Ainda é pouca gente, mas a perspectiva de termos mais armas que atuam em várias
frentes é certamente positiva aos pacientes, principalmente entre os que, hoje,
têm um arsenal exíguo à disposição.
Outra coisa: o Brasil ainda não
aprovou o pembrolizumabe para esse fim. Por aqui, ele só é empregado contra o
melanoma, uma versão especialmente agressiva de câncer de pele. Nos Estados
Unidos, mesmo antes dessa novidade, o princípio ativo já vinha sendo usado
contra linfoma de Hodgkin e nódulos no pulmão.
Por dentro do câncer… e da aprovação – A tal característica molecular que define o uso ou não do
remédio se chama instabilidade de microssatélite. Não fique com medo do nome
complicado: “Trata-se de uma alteração na célula que dificulta reparos no nosso
DNA”, explica Tabacof, que também atua no Centro Paulista de Oncologia (CPO).

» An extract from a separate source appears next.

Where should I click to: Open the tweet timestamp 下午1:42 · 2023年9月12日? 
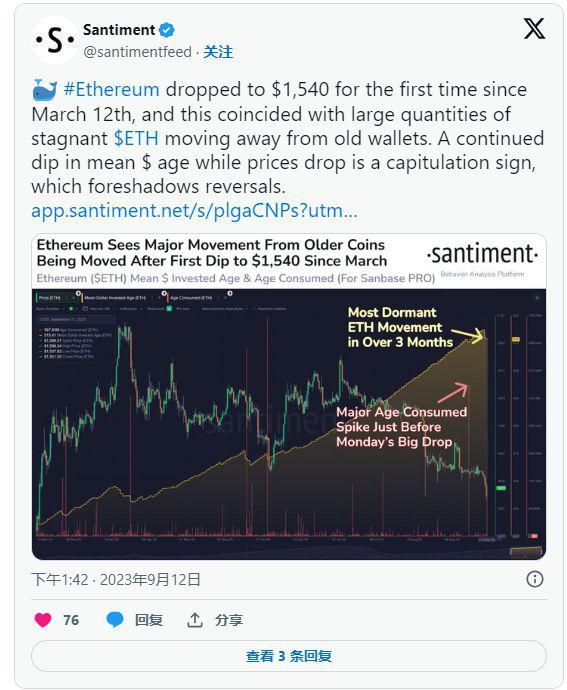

Com isso, uma mutação perigosa que normalmente seria consertada segue incólume
e pode originar um câncer.
Acontece que essa particularidade
torna a moléstia, digamos, mais vulnerável à ação do pembrolizumabe, um
medicamento pertencente ao grupo da imunoterapia. O remédio, na verdade,
estimula as células de defesa do próprio organismo a identificarem o câncer e o
atacarem.
“Embora tenha chamado a atenção
ultimamente, a droga não é a única a seguir esse princípio. É possível que, no
futuro próximo, outras farmacêuticas busquem aprovações similares com seus
imunoterápicos”, raciocina Tabacof. Seguindo essa lógica, talvez nos próximos
anos mais fármacos sejam liberados para atuar em diversos tipos de câncer.
Entendeu quão relevante é a decisão da FDA?!

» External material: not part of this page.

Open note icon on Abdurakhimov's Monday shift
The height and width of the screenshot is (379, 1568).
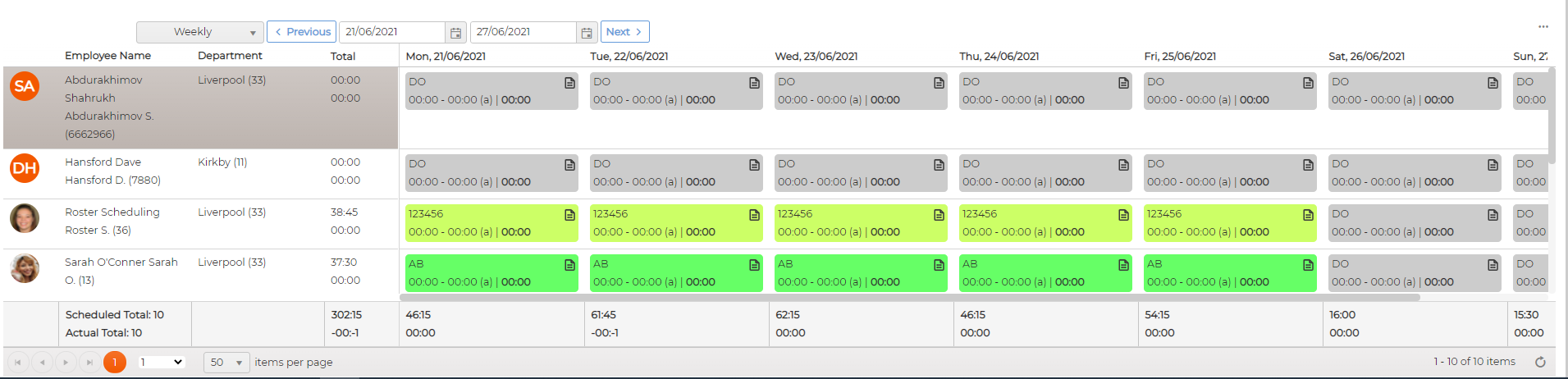(x=569, y=83)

Segundo estudos que garantiram a
aprovação, quase 40% dos voluntários envolvidos observaram uma melhora objetiva
ao tomar pembrolizumabe — isso mesmo após outros tratamentos terem fracassado.

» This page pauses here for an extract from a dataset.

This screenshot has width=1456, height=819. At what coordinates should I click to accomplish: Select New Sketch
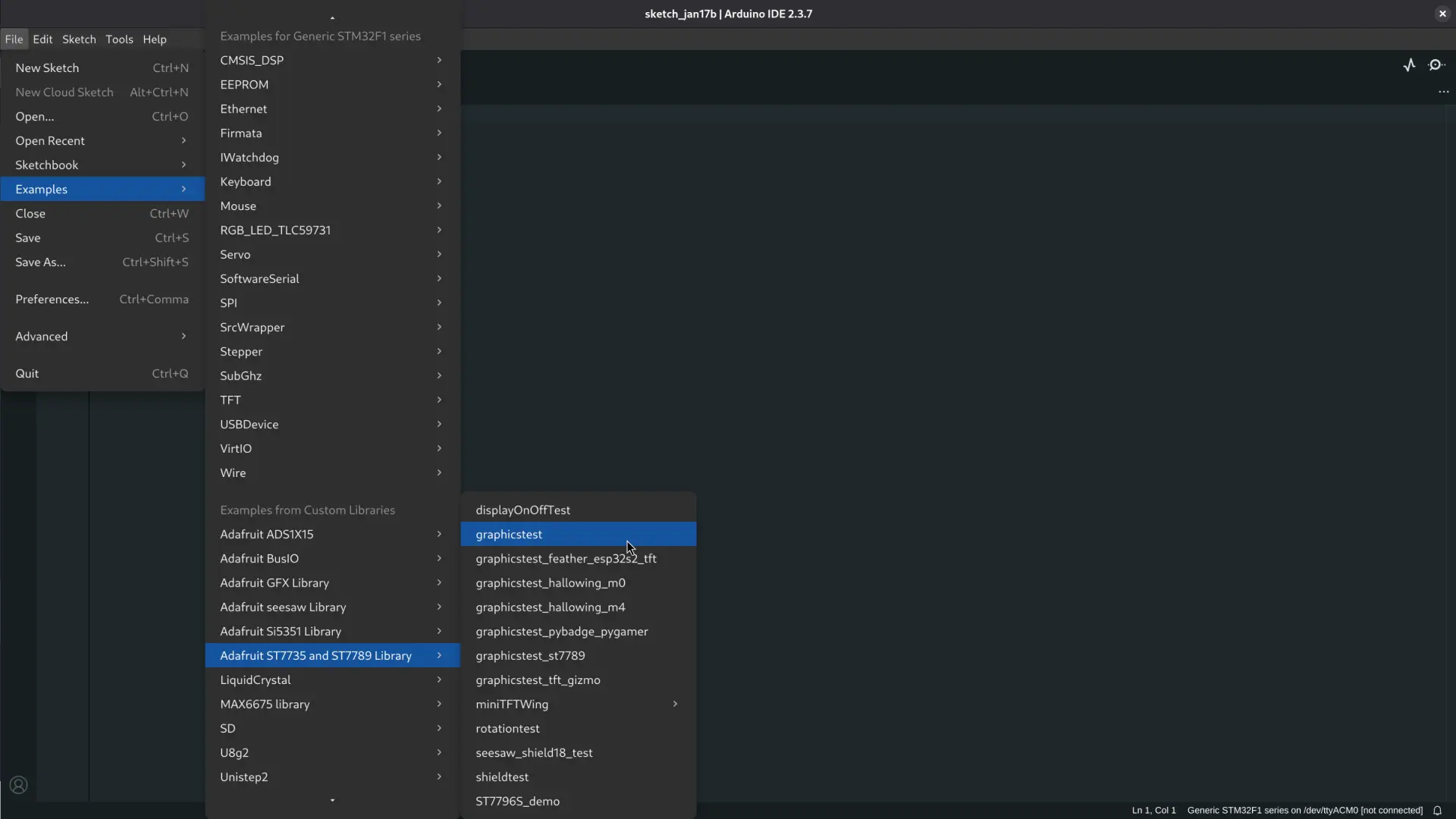pos(47,67)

Do pessoal que apresentou uma evolução no quadro, 78% mantiveram os benefícios
por seis meses ou mais.
Ainda assim, é importante dizer que
a liberação da agência americana foi tomada com base em pesquisas preliminares.
Em outras palavras, os resultados foram considerados promissores ao ponto de
sustentarem a comercialização do pembrolizumabe para esse fim — mesmo sem
levantamentos maiores e mais abrangentes. Novos trabalhos irão delinear com
maior clareza o potencial real do princípio ativo da MSD.
De qualquer maneira, a aprovação de
uma medicação que prioriza mutações no câncer em vez do órgão afetado já
balançou os alicerces da Oncologia. Resta quantificar qual a real magnitude
dessa quebra de paradigma para os pacientes.